1954 darbesinden sonra uzun zaman İhvan kendisini toparlayamaımştı. Hatta İmam Hudaybi tüm ümidini yitirmişti. Çünkü İhvan teşkilatı tamamen fesh edilmiş, onbinlerce mensubu zindanlarda çürütülmüştü. Aynı yıl Seyyid Kutub da tevkif edilmiş ve onbeş yıl ağır hapse mahkum edilmişti. Üstad Kutup, zindanlarda dahi Benna'nın aktivitesini akidevi ve fikri bir temele oturtmak için bir çok eserler kaleme almıştır. Bu temelin, 'İslami değerler’ ile 'cahili değerler'in birbirlerinden ayrılmasıyla başladığını defalarca üzerine basa basa söylemiştir. Kral Cemal’ın zindanlarında yazdığı 'Yoldaki İşaretler' adlı kitab, İslam'ın unutulmuş kavramlarını asli kimliğine oturtup, İslam ve cahiliyenin bütün sıfatlarını ortaya dö­kerek tanıtma fırsatını kolaylaştırmıştır.

İhvan mensupları on yılı aşkın bir suskunluk devresi geçirdiler. 1938 Filistin doğumlu Salih Seriye bu suskun­luğa razı olmamış ve hemen İhvan'ın eski liderleriyle ye­niden ne yapılması konusunda temasa geçmiştir. Onlar­dan olumlu netice alamayınca, işin başına kaldığını farketmiş ve hemen hareketi genç subaylardan teşekkül et­mişti. Bundan önce de Zeynep Gazali (Mekke'de) Abdülfettah ile İhvan hareketini yeniden diriltmek için araların­da karar alarak harekete geçmişlerdi.

1965 yıllarına gelindiğinde, İhvan tekrar güçlenip ha­rekete geçince despot yöneticiler tarafından mevcut düze­ni devirmek suçundan Seyyid Kutub'un yazdığı 'Yoldaki İşaretler' adlı kitap her tarafta toplatıldı ve akabinde kırkbin müslüman daha zindanlara atıldı. Zindana atılan bu insanlar aleyhine öylesine bir kamuoyu oluşturuldu ki, gerçekten bunların terör olaylarına karıştığı yaygarası ile halkın zihninde İslami harekete karşı nefret uyandırmak amaçlanıyordu.
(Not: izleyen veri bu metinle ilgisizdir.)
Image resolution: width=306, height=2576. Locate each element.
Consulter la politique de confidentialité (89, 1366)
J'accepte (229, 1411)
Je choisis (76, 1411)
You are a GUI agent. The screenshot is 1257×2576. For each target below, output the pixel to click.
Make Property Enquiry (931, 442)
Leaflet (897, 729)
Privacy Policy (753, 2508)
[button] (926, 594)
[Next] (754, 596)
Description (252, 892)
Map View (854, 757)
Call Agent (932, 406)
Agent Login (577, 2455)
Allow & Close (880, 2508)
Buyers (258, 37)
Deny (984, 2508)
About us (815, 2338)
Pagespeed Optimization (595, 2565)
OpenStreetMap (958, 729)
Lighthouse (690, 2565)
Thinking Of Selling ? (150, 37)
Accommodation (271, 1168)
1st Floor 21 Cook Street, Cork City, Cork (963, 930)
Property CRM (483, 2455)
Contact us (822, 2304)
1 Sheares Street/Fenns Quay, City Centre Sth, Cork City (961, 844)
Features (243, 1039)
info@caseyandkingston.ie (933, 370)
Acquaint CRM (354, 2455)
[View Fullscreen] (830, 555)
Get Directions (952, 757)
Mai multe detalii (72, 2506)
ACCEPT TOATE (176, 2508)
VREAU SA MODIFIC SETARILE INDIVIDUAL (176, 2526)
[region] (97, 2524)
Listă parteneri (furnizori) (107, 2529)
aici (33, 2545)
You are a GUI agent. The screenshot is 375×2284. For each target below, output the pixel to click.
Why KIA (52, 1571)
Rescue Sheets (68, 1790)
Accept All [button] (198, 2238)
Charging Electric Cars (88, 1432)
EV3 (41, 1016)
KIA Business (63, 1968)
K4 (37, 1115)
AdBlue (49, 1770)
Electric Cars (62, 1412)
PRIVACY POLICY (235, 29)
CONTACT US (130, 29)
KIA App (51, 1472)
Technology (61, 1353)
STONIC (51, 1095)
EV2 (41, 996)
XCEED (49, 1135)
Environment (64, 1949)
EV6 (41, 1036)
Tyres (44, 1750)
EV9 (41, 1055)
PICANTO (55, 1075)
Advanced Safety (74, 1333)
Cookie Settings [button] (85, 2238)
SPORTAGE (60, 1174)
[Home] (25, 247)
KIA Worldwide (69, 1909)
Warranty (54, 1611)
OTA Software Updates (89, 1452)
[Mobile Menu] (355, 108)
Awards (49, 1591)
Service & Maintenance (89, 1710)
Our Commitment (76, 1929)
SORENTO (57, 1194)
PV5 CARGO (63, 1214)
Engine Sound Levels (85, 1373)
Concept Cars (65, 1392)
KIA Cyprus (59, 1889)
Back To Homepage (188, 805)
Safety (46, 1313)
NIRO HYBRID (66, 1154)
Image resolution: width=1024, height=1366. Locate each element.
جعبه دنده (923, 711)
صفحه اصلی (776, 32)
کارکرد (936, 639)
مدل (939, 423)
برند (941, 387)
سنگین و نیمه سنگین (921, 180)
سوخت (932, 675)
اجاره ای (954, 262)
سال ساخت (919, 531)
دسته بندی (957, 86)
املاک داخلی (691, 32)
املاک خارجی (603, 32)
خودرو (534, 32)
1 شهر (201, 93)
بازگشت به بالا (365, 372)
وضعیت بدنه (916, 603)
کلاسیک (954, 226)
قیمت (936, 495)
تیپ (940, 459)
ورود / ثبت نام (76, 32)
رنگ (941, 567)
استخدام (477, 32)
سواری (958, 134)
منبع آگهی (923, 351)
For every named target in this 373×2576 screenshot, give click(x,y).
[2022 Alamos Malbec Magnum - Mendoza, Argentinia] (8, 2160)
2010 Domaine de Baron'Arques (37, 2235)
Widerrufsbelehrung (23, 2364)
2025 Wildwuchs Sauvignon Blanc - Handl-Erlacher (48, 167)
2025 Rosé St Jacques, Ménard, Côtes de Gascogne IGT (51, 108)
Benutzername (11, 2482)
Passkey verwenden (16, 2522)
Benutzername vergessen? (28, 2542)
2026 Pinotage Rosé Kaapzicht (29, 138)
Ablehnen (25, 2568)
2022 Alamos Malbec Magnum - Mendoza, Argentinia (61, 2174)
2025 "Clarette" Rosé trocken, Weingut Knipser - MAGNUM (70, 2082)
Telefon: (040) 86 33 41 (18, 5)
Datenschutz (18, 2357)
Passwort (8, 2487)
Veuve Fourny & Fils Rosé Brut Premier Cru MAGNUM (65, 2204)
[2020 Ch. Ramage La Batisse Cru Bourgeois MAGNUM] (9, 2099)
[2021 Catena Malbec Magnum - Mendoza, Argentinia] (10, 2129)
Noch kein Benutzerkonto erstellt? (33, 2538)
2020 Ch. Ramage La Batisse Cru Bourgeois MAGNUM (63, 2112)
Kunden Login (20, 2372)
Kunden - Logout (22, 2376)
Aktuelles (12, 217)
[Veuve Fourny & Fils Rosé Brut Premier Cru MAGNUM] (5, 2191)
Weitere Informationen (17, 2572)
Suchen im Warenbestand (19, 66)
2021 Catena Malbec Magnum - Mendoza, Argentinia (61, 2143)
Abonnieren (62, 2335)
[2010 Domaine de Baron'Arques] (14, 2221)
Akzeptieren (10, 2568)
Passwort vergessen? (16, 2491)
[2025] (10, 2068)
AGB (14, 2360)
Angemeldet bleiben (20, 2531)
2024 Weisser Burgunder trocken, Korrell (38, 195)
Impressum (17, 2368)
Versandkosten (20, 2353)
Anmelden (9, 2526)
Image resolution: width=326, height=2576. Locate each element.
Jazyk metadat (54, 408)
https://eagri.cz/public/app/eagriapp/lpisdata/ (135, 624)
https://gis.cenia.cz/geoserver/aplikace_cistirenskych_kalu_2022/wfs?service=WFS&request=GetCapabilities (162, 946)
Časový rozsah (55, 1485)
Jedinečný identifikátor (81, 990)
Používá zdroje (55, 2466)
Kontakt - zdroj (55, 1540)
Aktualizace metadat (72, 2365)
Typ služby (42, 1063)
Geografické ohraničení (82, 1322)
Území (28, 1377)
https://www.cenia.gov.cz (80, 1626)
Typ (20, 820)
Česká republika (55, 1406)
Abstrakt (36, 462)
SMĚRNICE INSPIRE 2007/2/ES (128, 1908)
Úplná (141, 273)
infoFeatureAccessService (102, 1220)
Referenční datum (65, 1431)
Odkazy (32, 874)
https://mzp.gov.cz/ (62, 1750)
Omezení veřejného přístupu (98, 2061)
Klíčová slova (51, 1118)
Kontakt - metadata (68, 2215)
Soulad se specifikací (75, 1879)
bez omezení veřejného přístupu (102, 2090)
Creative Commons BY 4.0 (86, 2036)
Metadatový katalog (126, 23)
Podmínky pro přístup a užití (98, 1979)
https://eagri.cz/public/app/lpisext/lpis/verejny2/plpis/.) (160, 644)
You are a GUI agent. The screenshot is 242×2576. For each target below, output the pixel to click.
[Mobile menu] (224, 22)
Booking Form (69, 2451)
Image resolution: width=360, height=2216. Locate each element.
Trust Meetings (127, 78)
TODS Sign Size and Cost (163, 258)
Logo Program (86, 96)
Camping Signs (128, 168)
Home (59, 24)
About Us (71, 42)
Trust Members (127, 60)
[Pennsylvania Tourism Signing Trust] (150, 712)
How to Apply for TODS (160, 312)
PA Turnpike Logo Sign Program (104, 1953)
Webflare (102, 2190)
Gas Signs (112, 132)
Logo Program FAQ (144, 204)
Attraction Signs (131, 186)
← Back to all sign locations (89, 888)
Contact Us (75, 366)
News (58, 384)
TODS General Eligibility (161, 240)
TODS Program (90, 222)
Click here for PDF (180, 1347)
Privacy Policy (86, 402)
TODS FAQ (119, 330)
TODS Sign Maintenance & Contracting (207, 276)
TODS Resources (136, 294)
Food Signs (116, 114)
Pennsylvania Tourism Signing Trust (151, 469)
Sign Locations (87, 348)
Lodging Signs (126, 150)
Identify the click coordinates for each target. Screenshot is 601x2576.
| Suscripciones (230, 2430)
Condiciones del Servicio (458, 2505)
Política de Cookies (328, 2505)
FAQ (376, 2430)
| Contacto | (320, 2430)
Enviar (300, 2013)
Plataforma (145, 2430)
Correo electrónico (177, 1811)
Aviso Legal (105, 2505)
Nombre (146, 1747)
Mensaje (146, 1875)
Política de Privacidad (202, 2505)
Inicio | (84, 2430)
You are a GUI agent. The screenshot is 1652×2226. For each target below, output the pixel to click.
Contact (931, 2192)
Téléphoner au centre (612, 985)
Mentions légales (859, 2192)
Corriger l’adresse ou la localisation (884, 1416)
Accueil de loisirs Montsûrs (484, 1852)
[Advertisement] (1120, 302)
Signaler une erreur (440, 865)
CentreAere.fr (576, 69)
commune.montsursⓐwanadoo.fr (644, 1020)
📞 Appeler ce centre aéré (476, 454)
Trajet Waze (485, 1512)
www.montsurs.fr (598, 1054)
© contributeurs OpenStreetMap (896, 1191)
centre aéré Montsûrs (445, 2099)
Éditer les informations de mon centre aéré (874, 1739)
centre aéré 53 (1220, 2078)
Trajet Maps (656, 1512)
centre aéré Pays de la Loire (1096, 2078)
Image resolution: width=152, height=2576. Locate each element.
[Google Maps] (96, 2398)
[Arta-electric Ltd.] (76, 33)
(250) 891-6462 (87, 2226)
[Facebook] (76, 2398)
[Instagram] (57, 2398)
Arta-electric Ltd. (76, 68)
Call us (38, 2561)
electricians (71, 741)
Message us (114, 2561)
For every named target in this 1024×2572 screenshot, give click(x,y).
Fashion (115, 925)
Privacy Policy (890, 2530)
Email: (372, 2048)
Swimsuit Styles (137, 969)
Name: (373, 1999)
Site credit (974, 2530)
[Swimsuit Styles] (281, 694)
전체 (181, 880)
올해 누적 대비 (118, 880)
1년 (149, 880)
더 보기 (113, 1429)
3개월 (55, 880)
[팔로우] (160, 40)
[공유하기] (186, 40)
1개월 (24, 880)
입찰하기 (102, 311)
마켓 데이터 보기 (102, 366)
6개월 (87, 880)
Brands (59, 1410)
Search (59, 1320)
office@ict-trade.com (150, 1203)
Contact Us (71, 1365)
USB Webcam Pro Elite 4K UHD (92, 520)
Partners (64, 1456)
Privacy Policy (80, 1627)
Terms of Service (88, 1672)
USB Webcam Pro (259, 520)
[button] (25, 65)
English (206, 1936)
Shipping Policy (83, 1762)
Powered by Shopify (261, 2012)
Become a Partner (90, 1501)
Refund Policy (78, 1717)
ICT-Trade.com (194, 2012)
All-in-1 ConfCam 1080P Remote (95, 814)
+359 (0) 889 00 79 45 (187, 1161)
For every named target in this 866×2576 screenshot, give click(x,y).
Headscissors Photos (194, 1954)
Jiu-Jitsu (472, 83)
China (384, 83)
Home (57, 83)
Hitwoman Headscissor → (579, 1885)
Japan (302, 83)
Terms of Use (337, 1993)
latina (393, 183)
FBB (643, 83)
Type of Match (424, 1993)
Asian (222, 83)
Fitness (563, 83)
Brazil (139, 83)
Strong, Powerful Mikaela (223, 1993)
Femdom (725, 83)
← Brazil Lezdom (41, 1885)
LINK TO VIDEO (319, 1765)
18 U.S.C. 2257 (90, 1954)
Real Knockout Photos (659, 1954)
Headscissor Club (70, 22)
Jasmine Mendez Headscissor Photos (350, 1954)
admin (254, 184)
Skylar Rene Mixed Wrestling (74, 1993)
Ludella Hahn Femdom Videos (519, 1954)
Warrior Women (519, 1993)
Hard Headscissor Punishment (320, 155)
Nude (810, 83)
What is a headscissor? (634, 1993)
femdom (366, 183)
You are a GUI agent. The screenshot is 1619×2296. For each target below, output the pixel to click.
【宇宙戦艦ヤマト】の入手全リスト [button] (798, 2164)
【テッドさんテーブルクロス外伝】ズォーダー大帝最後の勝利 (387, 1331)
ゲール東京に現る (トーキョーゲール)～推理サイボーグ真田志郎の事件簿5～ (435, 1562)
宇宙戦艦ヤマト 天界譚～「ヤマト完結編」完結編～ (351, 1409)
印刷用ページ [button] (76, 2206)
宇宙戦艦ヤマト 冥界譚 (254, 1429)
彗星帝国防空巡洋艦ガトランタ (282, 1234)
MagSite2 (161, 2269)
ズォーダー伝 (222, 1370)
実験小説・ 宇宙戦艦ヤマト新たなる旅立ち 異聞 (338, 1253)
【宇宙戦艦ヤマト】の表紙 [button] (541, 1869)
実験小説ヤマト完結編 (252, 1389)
Nihayet 1966'da hareketin öncülerinden üstad Kutup ile arkadaşları savunmasız bir şekilde idam edildiler. Diğer yandan Kutub'un kardeşleri Muhammed, Emine ve Hamide Kutuplar da hapse atılarak işkenceye tabi tutulanlar arasına alındılar.

1928'de Hasan el-Benna'nın İslam nizamını İhya etmek için kurduğu İhvan-ı Müslimin teş­kilatı ile başlayan İslami hareket, çeşitli derelerden geç­miş, teşkilatın öncüleri ülkenin zalim despotları tarafın­dan suikaste uğramış, kimileri asılmış, kimileri de işkence altında öldürülmüştü. Örgütün genel Mürşidi Benna 1949'da Kral Faruk'un ajanları tarafından; Abdulkadir Udehler 1954'de, Seyyid Kutuplar 1966'da Kral Nasır ta­rafından; Salih Sedyeler 1974'de, Mustafa Şükrüler 1977'de Abdusselam Ferecler 1981'de Enver Sedat tara­fından; Halid İslambuliler de Hüsnü Mübarek tarafından şehid edilmişlerdi.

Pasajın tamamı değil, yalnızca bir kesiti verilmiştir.